Signed-off-by: Pavel Begunkov <[email protected]>
---
fs/splice.c | 6 +++---
include/linux/splice.h | 3 +++
2 files changed, 6 insertions(+), 3 deletions(-)

diff --git a/fs/splice.c b/fs/splice.c
index d671936d0aad..4735defc46ee 100644
--- a/fs/splice.c
+++ b/fs/splice.c
@@ -1109,9 +1109,9 @@ static int splice_pipe_to_pipe(struct pipe_inode_info *ipipe,
/*
* Determine where to splice to/from.
*/
-static long do_splice(struct file *in, loff_t __user *off_in,
- struct file *out, loff_t __user *off_out,
- size_t len, unsigned int flags)
+long do_splice(struct file *in, loff_t __user *off_in,
+ struct file *out, loff_t __user *off_out,
+ size_t len, unsigned int flags)
{
struct pipe_inode_info *ipipe;
struct pipe_inode_info *opipe;
diff --git a/include/linux/splice.h b/include/linux/splice.h
index 74b4911ac16d..ebbbfea48aa0 100644
--- a/include/linux/splice.h
+++ b/include/linux/splice.h
@@ -78,6 +78,9 @@ extern ssize_t add_to_pipe(struct pipe_inode_info *,
struct pipe_buffer *);
extern ssize_t splice_direct_to_actor(struct file *, struct splice_desc *,
splice_direct_actor *);
+extern long do_splice(struct file *in, loff_t __user *off_in,
+ struct file *out, loff_t __user *off_out,
+ size_t len, unsigned int flags);

/*
* for dynamic pipe sizing
--
2.24.0

2020-02-24 08:34:18

by Pavel Begunkov

[permalink] [raw]
Subject: [PATCH v4 2/3] io_uring: add interface for getting files

Preparation without functional changes. Adds io_get_file(), that allows
to grab files not only into req->file.

Signed-off-by: Pavel Begunkov <[email protected]>
---
fs/io_uring.c | 72 ++++++++++++++++++++++++++++++---------------------
1 file changed, 43 insertions(+), 29 deletions(-)

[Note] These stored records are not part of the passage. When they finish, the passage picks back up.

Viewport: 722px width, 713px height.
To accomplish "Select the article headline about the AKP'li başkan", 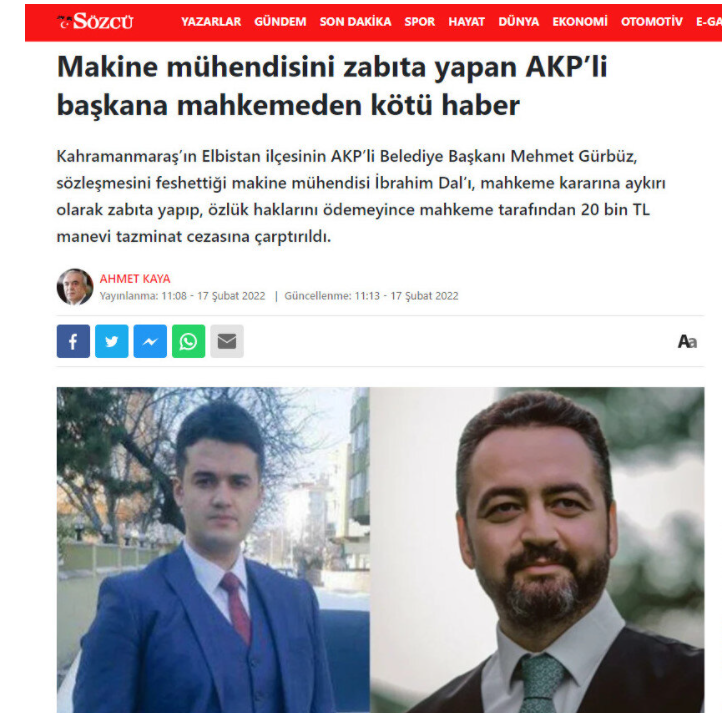I will tap(332, 86).
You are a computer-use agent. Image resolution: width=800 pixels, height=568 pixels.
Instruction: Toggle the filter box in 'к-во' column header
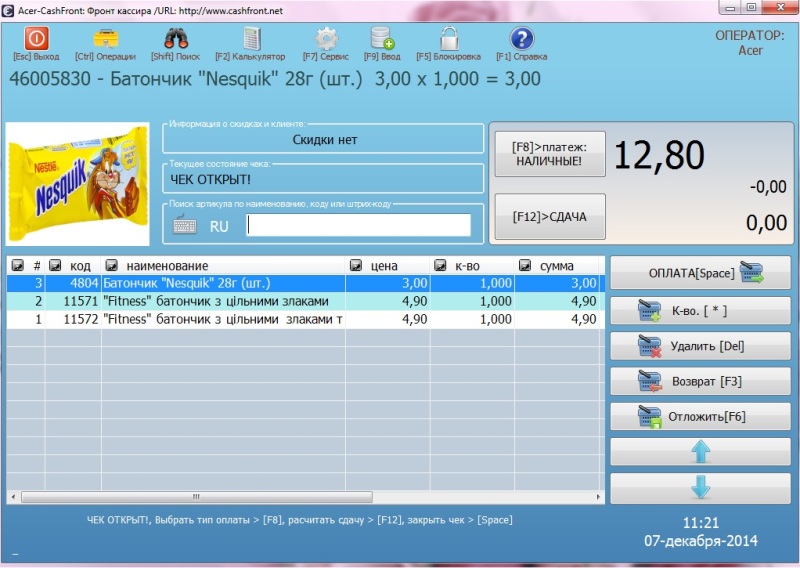440,266
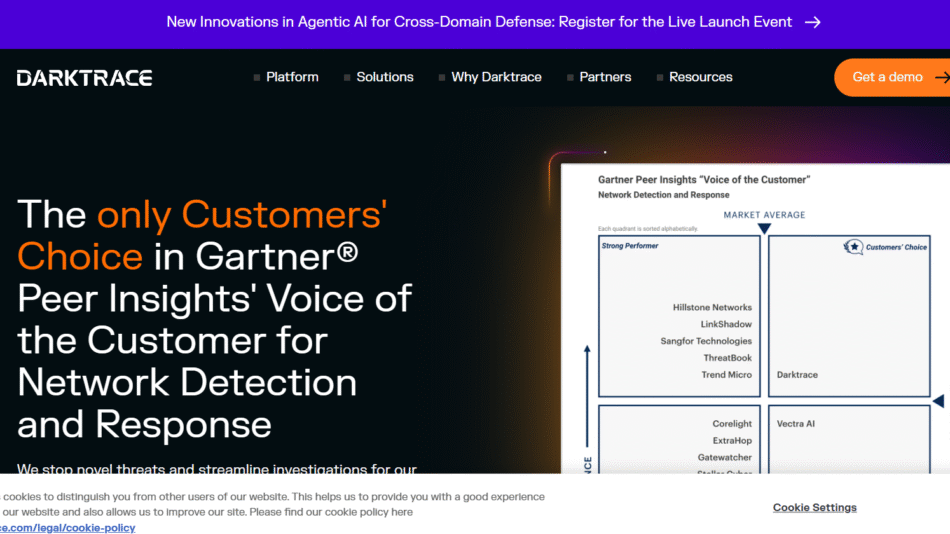Click Darktrace in the Customers' Choice quadrant

point(797,375)
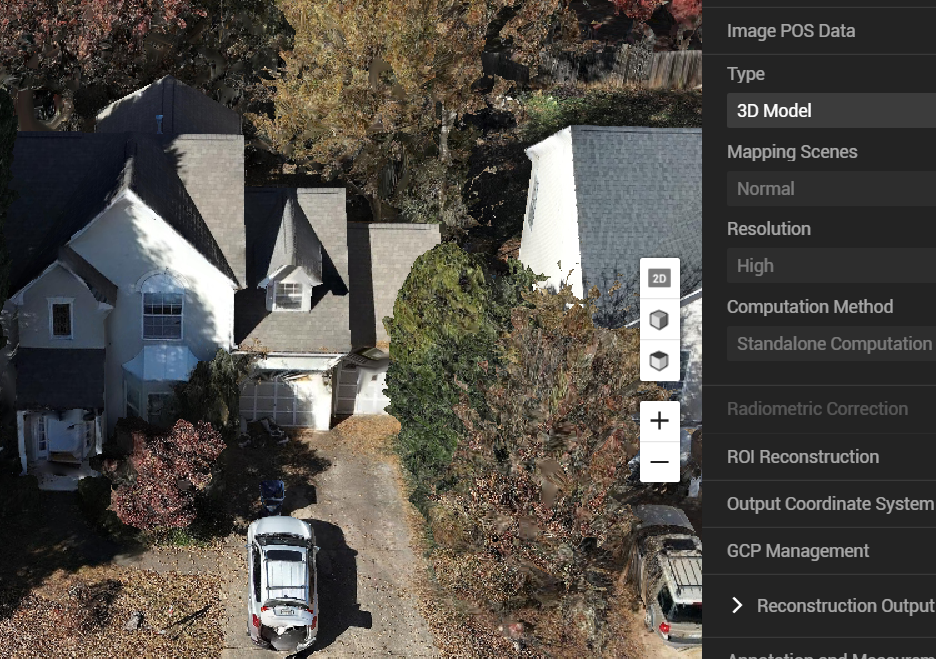The height and width of the screenshot is (659, 936).
Task: Open the Computation Method Standalone Computation dropdown
Action: (831, 344)

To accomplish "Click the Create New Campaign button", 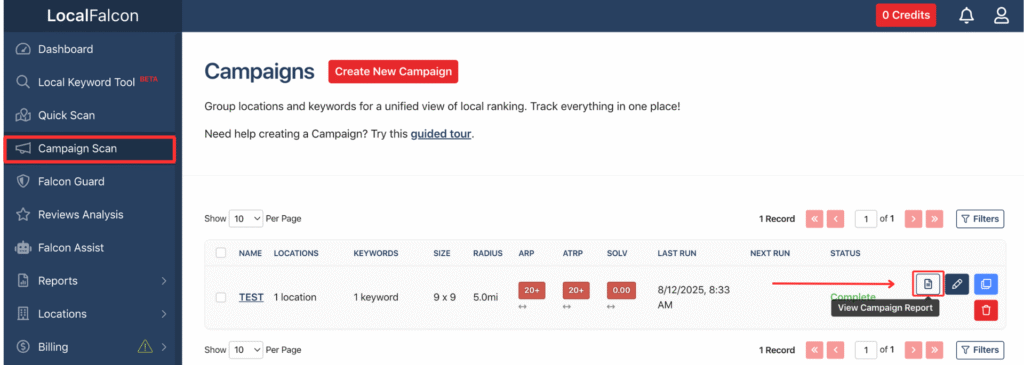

diff --git a/fs/io_uring.c b/fs/io_uring.c
index b149b6e080c5..443870e0dc46 100644
--- a/fs/io_uring.c
+++ b/fs/io_uring.c
@@ -1258,6 +1258,15 @@ static struct io_kiocb *io_get_req(struct io_ring_ctx *ctx,
return NULL;
}

+static inline void io_put_file(struct io_kiocb *req, struct file *file,
+ bool fixed)
+{
+ if (fixed)
+ percpu_ref_put(&req->ctx->file_data->refs);
+ else
+ fput(file);
+}
+
static void __io_req_do_free(struct io_kiocb *req)
{
if (likely(!io_is_fallback_req(req)))
@@ -1268,18 +1277,12 @@ static void __io_req_do_free(struct io_kiocb *req)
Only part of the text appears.